[[ Entries provided, beginning ]]

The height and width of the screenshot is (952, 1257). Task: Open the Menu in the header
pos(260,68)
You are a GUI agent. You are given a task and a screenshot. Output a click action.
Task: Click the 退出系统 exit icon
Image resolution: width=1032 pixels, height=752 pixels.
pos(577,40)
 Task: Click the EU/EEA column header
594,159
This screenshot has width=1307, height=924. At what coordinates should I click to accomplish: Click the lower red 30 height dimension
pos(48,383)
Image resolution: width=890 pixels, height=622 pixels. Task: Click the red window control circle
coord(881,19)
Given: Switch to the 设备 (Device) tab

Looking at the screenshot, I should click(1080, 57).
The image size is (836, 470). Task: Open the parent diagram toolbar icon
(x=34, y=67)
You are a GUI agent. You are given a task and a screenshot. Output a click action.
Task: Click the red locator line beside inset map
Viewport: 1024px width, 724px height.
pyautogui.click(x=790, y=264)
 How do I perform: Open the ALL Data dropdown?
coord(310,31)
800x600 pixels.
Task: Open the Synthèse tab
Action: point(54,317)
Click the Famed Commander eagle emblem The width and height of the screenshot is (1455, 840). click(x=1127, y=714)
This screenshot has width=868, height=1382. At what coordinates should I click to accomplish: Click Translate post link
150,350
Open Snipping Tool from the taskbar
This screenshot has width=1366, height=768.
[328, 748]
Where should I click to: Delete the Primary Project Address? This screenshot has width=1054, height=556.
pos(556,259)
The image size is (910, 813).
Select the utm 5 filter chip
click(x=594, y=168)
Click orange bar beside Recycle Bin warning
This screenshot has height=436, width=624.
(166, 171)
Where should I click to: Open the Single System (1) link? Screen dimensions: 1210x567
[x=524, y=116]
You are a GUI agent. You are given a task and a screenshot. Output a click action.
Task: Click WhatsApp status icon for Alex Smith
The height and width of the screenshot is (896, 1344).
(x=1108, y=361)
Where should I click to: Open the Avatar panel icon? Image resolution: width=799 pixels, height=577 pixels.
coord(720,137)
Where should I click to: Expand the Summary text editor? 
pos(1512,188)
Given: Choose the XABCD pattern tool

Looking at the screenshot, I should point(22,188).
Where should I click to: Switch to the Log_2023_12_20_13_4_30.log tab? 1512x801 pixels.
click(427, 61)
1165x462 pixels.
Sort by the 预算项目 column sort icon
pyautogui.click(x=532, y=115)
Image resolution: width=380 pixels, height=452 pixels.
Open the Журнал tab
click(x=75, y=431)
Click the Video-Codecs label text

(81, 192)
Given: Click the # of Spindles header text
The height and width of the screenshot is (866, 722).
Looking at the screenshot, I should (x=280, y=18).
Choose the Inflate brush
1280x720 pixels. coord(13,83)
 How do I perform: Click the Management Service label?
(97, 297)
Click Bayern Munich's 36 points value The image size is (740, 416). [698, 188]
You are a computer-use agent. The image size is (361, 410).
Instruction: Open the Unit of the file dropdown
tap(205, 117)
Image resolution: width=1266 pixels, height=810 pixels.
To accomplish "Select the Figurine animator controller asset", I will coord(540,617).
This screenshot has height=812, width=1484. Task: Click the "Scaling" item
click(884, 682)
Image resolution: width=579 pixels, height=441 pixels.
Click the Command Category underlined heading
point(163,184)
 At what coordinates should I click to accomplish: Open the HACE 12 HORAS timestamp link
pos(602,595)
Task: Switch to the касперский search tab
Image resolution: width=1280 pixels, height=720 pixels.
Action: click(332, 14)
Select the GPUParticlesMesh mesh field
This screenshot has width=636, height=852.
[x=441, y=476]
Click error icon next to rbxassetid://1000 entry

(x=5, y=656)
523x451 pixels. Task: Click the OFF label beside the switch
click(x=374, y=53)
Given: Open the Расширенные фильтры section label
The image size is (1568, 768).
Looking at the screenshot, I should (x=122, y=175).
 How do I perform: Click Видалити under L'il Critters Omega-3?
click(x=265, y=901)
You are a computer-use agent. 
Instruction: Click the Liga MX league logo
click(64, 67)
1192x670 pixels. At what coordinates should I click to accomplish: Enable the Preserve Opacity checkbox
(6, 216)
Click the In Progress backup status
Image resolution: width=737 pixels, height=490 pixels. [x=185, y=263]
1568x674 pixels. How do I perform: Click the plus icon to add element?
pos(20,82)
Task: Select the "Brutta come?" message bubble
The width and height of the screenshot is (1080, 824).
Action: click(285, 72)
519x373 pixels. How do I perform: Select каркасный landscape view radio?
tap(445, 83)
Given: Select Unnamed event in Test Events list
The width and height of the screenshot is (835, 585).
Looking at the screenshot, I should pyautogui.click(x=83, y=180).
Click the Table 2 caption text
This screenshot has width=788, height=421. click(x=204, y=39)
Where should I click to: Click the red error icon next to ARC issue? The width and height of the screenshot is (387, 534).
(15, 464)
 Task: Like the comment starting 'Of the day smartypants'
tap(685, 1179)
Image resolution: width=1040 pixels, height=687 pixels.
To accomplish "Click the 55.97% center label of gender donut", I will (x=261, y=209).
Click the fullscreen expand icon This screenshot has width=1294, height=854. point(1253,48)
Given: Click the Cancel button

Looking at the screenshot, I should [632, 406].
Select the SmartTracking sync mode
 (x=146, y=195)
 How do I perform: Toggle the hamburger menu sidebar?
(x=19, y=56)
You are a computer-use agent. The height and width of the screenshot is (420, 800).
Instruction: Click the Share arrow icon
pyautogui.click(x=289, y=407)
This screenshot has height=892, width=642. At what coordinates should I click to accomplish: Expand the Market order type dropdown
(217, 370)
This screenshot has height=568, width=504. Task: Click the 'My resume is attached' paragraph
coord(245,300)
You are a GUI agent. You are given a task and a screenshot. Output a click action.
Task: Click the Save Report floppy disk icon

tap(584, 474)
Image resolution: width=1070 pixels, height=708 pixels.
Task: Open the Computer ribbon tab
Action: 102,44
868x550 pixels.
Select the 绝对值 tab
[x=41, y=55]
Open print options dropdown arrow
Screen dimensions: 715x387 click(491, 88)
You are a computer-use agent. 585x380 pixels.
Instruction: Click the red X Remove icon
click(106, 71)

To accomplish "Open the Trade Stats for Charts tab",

[[ Entries provided, end ]]

Exercise requirements => The records above are to be repeated in full, word for word.

Task solution =>
The height and width of the screenshot is (952, 1257). Task: Open the Menu in the header
pos(260,68)
You are a GUI agent. You are given a task and a screenshot. Output a click action.
Task: Click the 退出系统 exit icon
Image resolution: width=1032 pixels, height=752 pixels.
pos(577,40)
 Task: Click the EU/EEA column header
594,159
This screenshot has width=1307, height=924. At what coordinates should I click to accomplish: Click the lower red 30 height dimension
pos(48,383)
Image resolution: width=890 pixels, height=622 pixels. Task: Click the red window control circle
coord(881,19)
Given: Switch to the 设备 (Device) tab

Looking at the screenshot, I should click(1080, 57).
The image size is (836, 470). Task: Open the parent diagram toolbar icon
(x=34, y=67)
You are a GUI agent. You are given a task and a screenshot. Output a click action.
Task: Click the red locator line beside inset map
Viewport: 1024px width, 724px height.
pyautogui.click(x=790, y=264)
 How do I perform: Open the ALL Data dropdown?
coord(310,31)
800x600 pixels.
Task: Open the Synthèse tab
Action: point(54,317)
Click the Famed Commander eagle emblem The width and height of the screenshot is (1455, 840). click(x=1127, y=714)
This screenshot has width=868, height=1382. At what coordinates should I click to accomplish: Click Translate post link
150,350
Open Snipping Tool from the taskbar
This screenshot has width=1366, height=768.
[328, 748]
Where should I click to: Delete the Primary Project Address? This screenshot has width=1054, height=556.
pos(556,259)
The image size is (910, 813).
Select the utm 5 filter chip
click(x=594, y=168)
Click orange bar beside Recycle Bin warning
This screenshot has height=436, width=624.
(166, 171)
Where should I click to: Open the Single System (1) link? Screen dimensions: 1210x567
[x=524, y=116]
You are a GUI agent. You are given a task and a screenshot. Output a click action.
Task: Click WhatsApp status icon for Alex Smith
The height and width of the screenshot is (896, 1344).
(x=1108, y=361)
Where should I click to: Open the Avatar panel icon? Image resolution: width=799 pixels, height=577 pixels.
coord(720,137)
Where should I click to: Expand the Summary text editor? 
pos(1512,188)
Given: Choose the XABCD pattern tool

Looking at the screenshot, I should point(22,188).
Where should I click to: Switch to the Log_2023_12_20_13_4_30.log tab? 1512x801 pixels.
click(427, 61)
1165x462 pixels.
Sort by the 预算项目 column sort icon
pyautogui.click(x=532, y=115)
Image resolution: width=380 pixels, height=452 pixels.
Open the Журнал tab
click(x=75, y=431)
Click the Video-Codecs label text

(81, 192)
Given: Click the # of Spindles header text
The height and width of the screenshot is (866, 722).
Looking at the screenshot, I should (x=280, y=18).
Choose the Inflate brush
1280x720 pixels. coord(13,83)
 How do I perform: Click the Management Service label?
(97, 297)
Click Bayern Munich's 36 points value The image size is (740, 416). [698, 188]
You are a computer-use agent. The image size is (361, 410).
Instruction: Open the Unit of the file dropdown
tap(205, 117)
Image resolution: width=1266 pixels, height=810 pixels.
To accomplish "Select the Figurine animator controller asset", I will coord(540,617).
This screenshot has height=812, width=1484. Task: Click the "Scaling" item
click(884, 682)
Image resolution: width=579 pixels, height=441 pixels.
Click the Command Category underlined heading
point(163,184)
 At what coordinates should I click to accomplish: Open the HACE 12 HORAS timestamp link
pos(602,595)
Task: Switch to the касперский search tab
Image resolution: width=1280 pixels, height=720 pixels.
Action: click(332, 14)
Select the GPUParticlesMesh mesh field
This screenshot has width=636, height=852.
[x=441, y=476]
Click error icon next to rbxassetid://1000 entry

(x=5, y=656)
523x451 pixels. Task: Click the OFF label beside the switch
click(x=374, y=53)
Given: Open the Расширенные фильтры section label
The image size is (1568, 768).
Looking at the screenshot, I should (x=122, y=175).
 How do I perform: Click Видалити under L'il Critters Omega-3?
click(x=265, y=901)
You are a computer-use agent. 
Instruction: Click the Liga MX league logo
click(64, 67)
1192x670 pixels. At what coordinates should I click to accomplish: Enable the Preserve Opacity checkbox
(6, 216)
Click the In Progress backup status
Image resolution: width=737 pixels, height=490 pixels. [x=185, y=263]
1568x674 pixels. How do I perform: Click the plus icon to add element?
pos(20,82)
Task: Select the "Brutta come?" message bubble
The width and height of the screenshot is (1080, 824).
Action: click(285, 72)
519x373 pixels. How do I perform: Select каркасный landscape view radio?
tap(445, 83)
Given: Select Unnamed event in Test Events list
The width and height of the screenshot is (835, 585).
Looking at the screenshot, I should pyautogui.click(x=83, y=180).
Click the Table 2 caption text
This screenshot has width=788, height=421. click(x=204, y=39)
Where should I click to: Click the red error icon next to ARC issue? The width and height of the screenshot is (387, 534).
(15, 464)
 Task: Like the comment starting 'Of the day smartypants'
tap(685, 1179)
Image resolution: width=1040 pixels, height=687 pixels.
To accomplish "Click the 55.97% center label of gender donut", I will (x=261, y=209).
Click the fullscreen expand icon This screenshot has width=1294, height=854. point(1253,48)
Given: Click the Cancel button

Looking at the screenshot, I should [632, 406].
Select the SmartTracking sync mode
 (x=146, y=195)
 How do I perform: Toggle the hamburger menu sidebar?
(x=19, y=56)
You are a computer-use agent. The height and width of the screenshot is (420, 800).
Instruction: Click the Share arrow icon
pyautogui.click(x=289, y=407)
This screenshot has height=892, width=642. At what coordinates should I click to accomplish: Expand the Market order type dropdown
(217, 370)
This screenshot has height=568, width=504. Task: Click the 'My resume is attached' paragraph
coord(245,300)
You are a GUI agent. You are given a task and a screenshot. Output a click action.
Task: Click the Save Report floppy disk icon

tap(584, 474)
Image resolution: width=1070 pixels, height=708 pixels.
Task: Open the Computer ribbon tab
Action: 102,44
868x550 pixels.
Select the 绝对值 tab
[x=41, y=55]
Open print options dropdown arrow
Screen dimensions: 715x387 click(491, 88)
You are a computer-use agent. 585x380 pixels.
Instruction: Click the red X Remove icon
click(106, 71)

To accomplish "Open the Trade Stats for Charts tab",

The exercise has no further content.